Top of Provided data

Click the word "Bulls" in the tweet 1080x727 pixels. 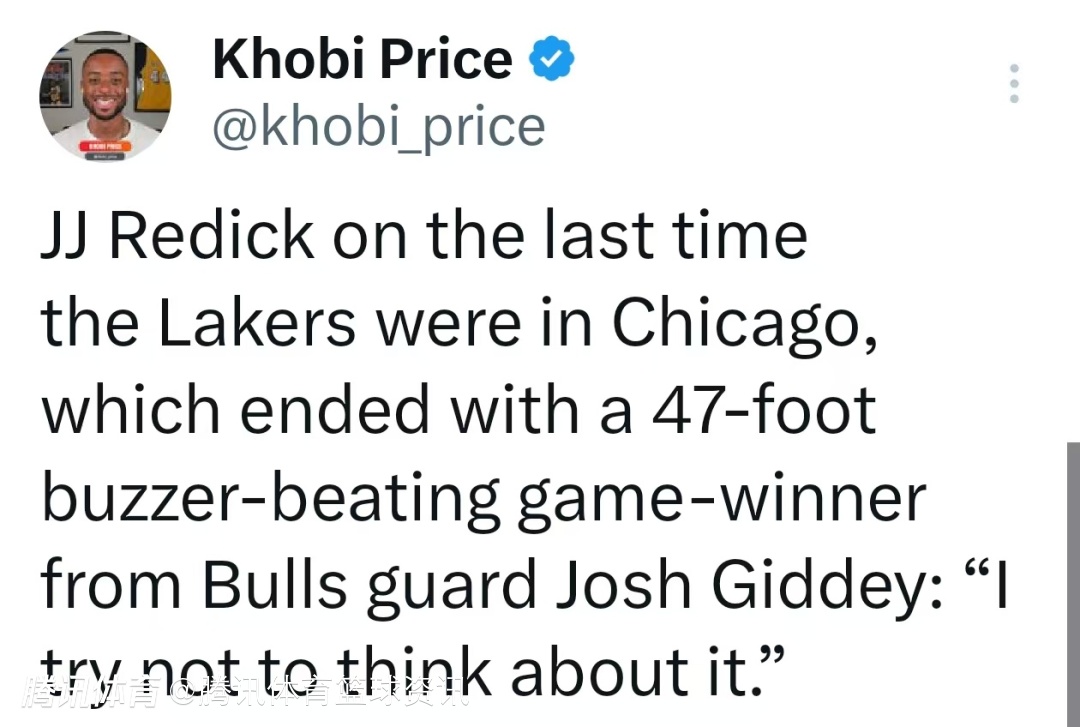[274, 584]
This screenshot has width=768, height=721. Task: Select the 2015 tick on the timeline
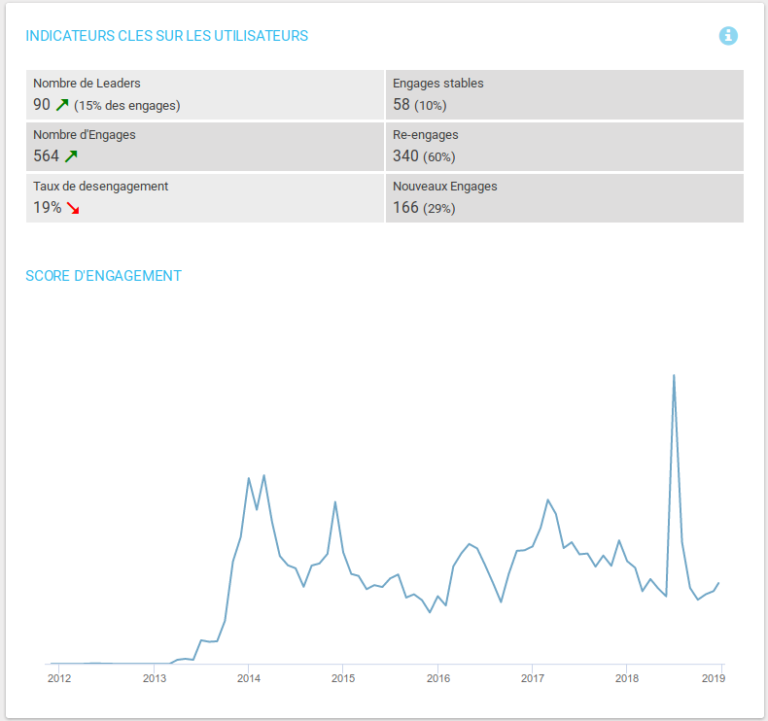pyautogui.click(x=343, y=679)
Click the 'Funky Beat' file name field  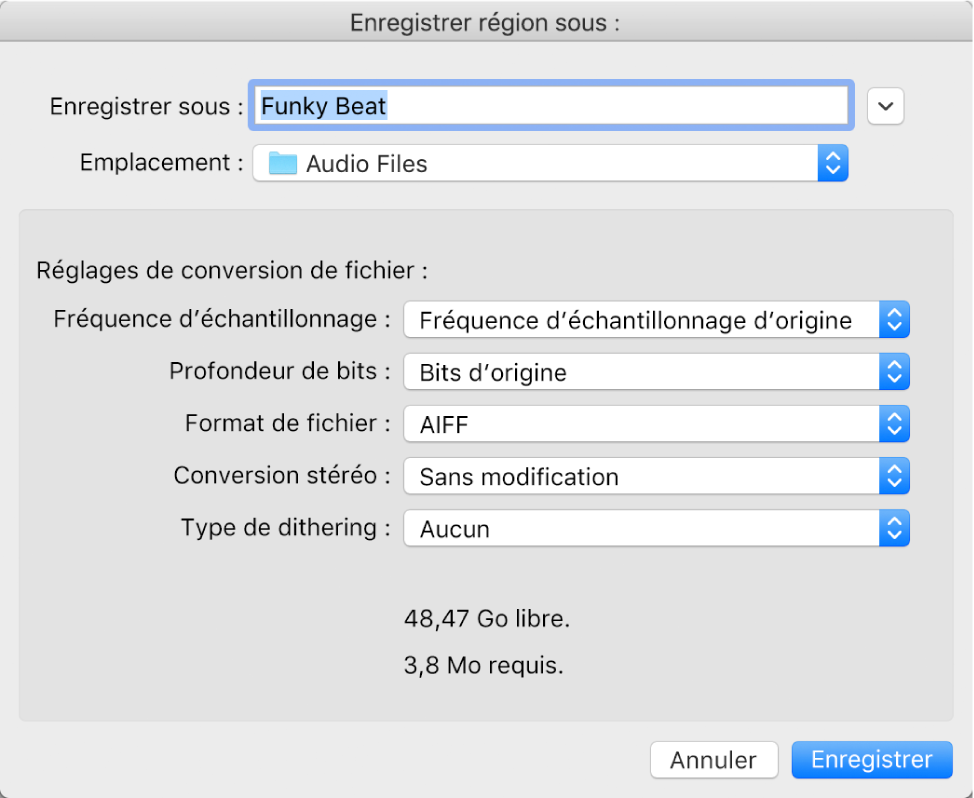click(x=550, y=106)
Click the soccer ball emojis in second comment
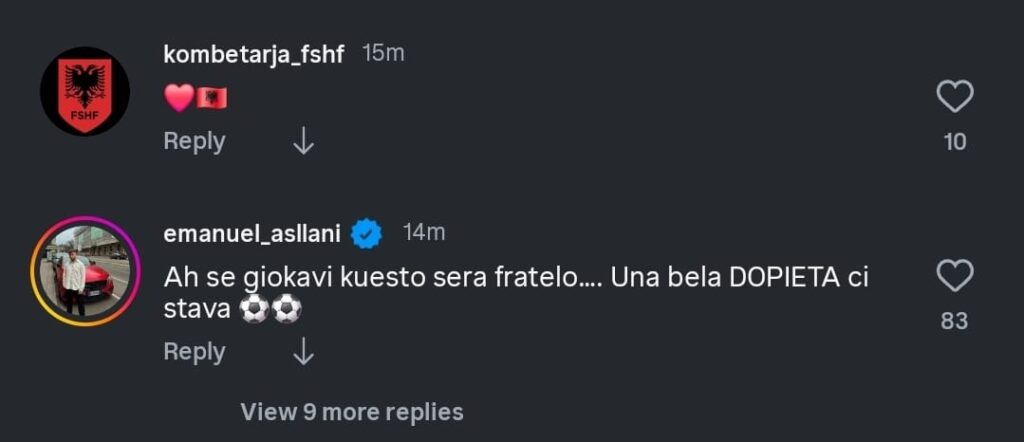The image size is (1024, 442). click(271, 310)
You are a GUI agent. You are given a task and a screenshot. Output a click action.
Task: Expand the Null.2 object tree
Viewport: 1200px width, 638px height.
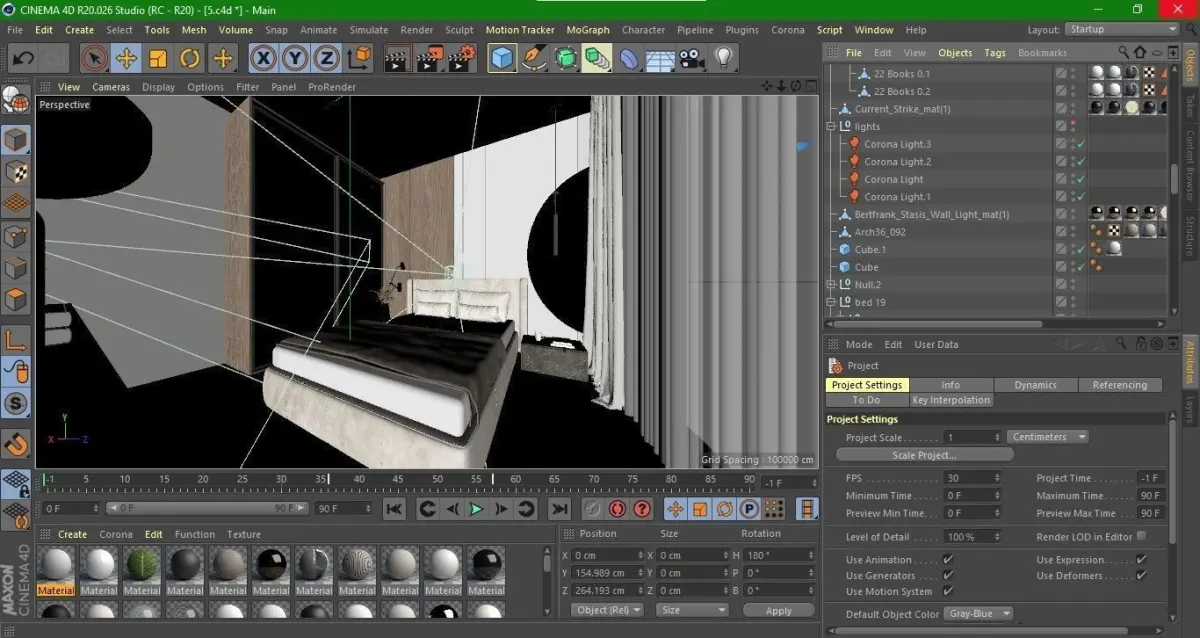[x=831, y=285]
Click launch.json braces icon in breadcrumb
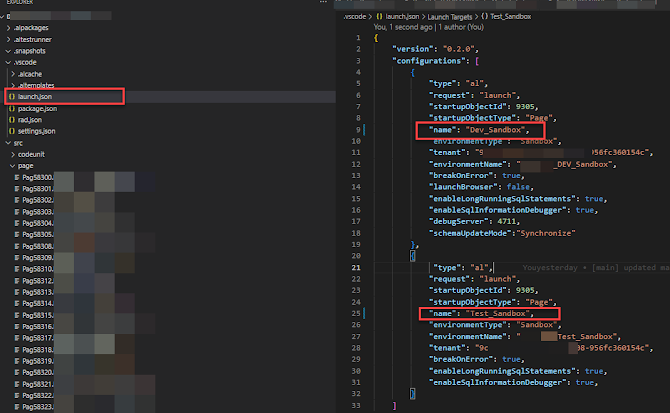The height and width of the screenshot is (413, 670). click(x=378, y=18)
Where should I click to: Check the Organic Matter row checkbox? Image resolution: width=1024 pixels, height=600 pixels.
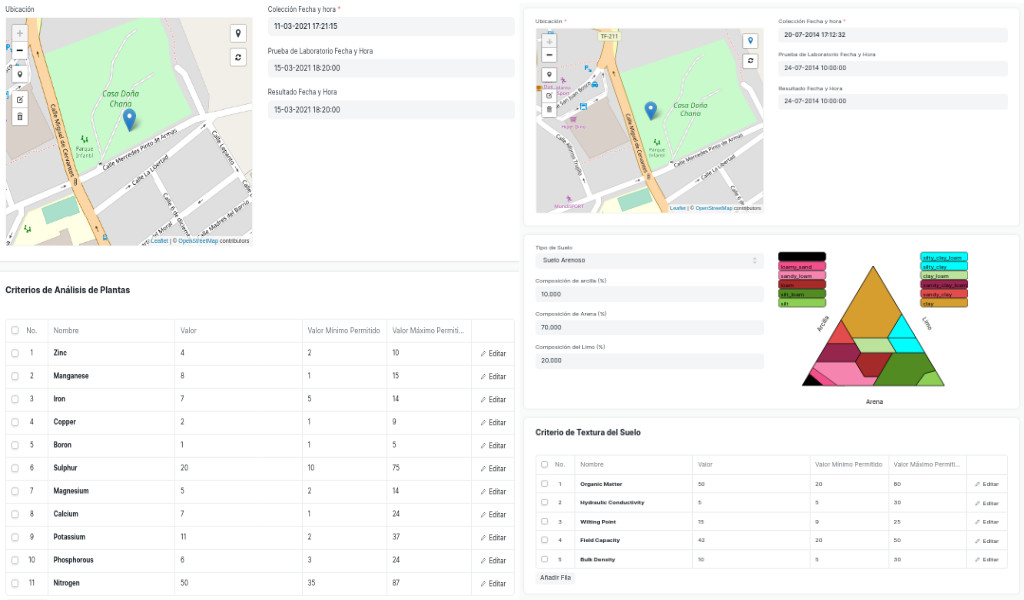[544, 484]
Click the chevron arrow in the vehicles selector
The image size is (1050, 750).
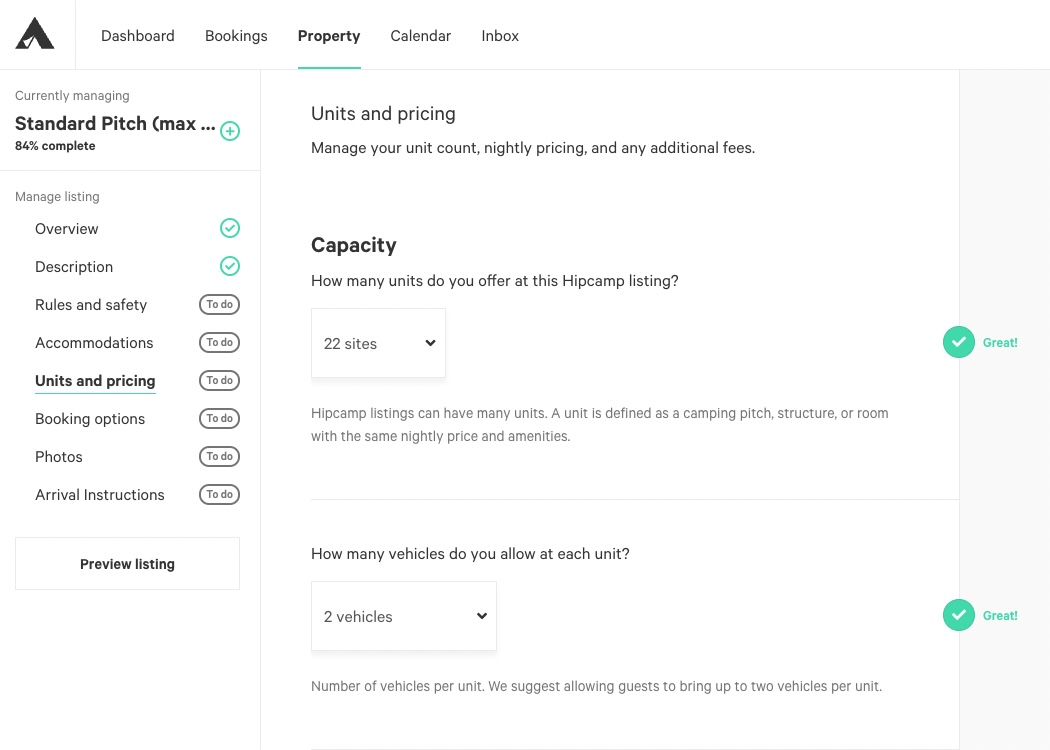click(481, 616)

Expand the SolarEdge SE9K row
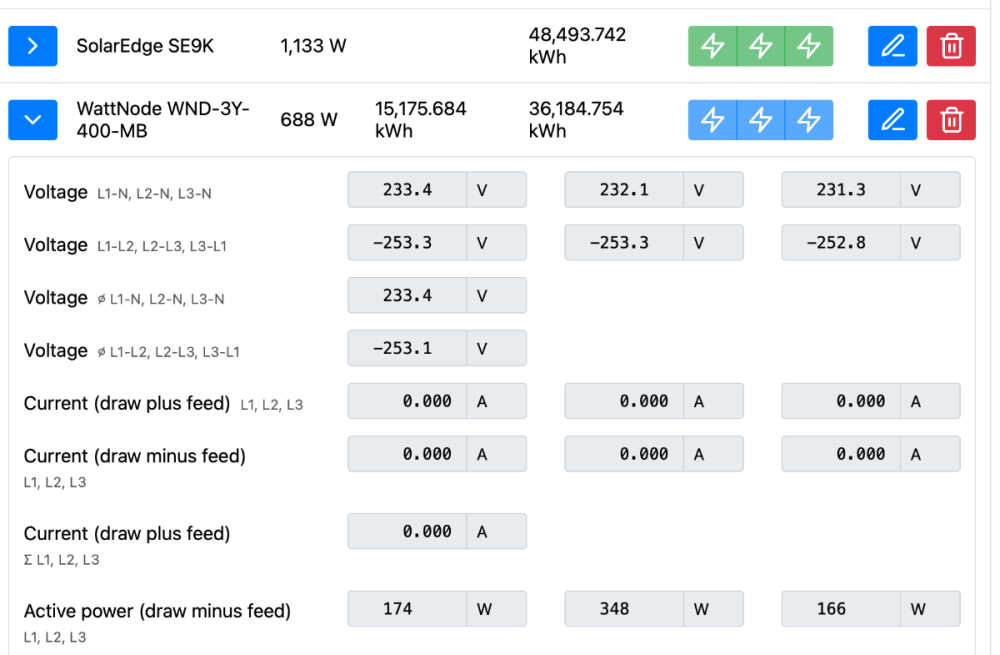tap(33, 46)
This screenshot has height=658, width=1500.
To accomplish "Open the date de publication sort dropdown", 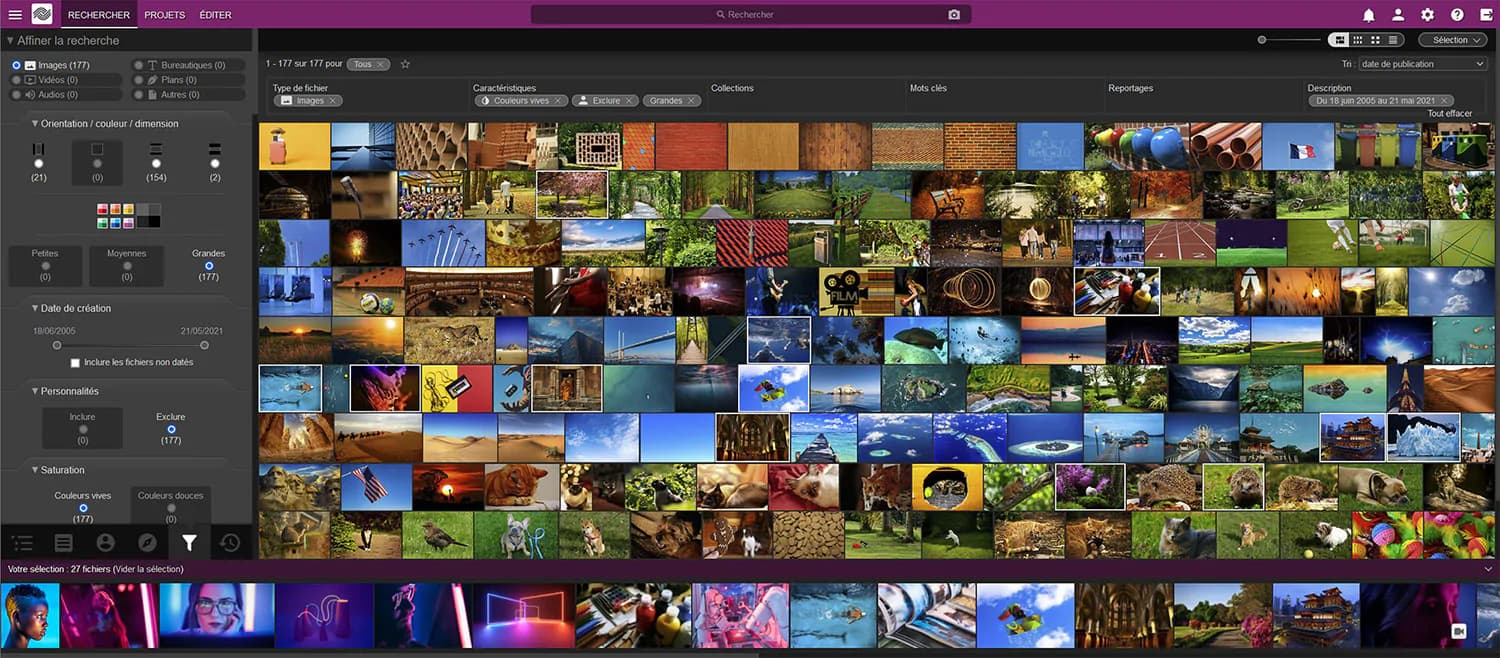I will point(1422,64).
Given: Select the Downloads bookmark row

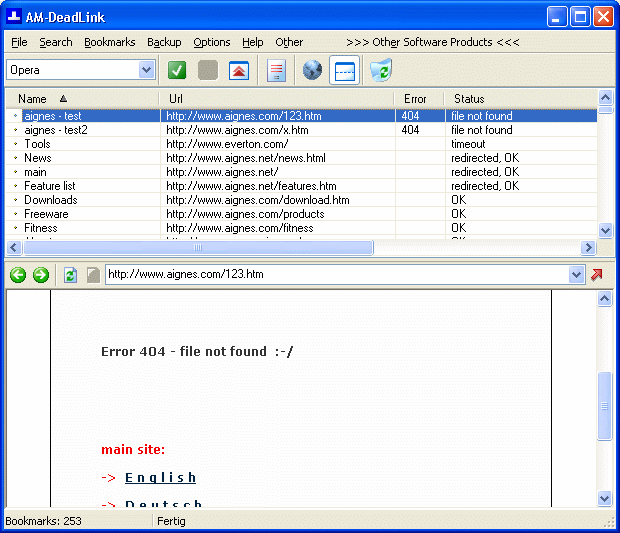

Bottom of Provided data

» Try it
Taking the records above, print only and exactly the lines from the line with "Click launch.json braces icon in breadcrumb" to the line with "Click the chevron", both kept, and exclude pictures.

» Task response
Click launch.json braces icon in breadcrumb
The height and width of the screenshot is (413, 670). click(x=378, y=18)
Where should I click to: Check the Organic Matter row checkbox? Image resolution: width=1024 pixels, height=600 pixels.
[544, 484]
Click the chevron arrow in the vehicles selector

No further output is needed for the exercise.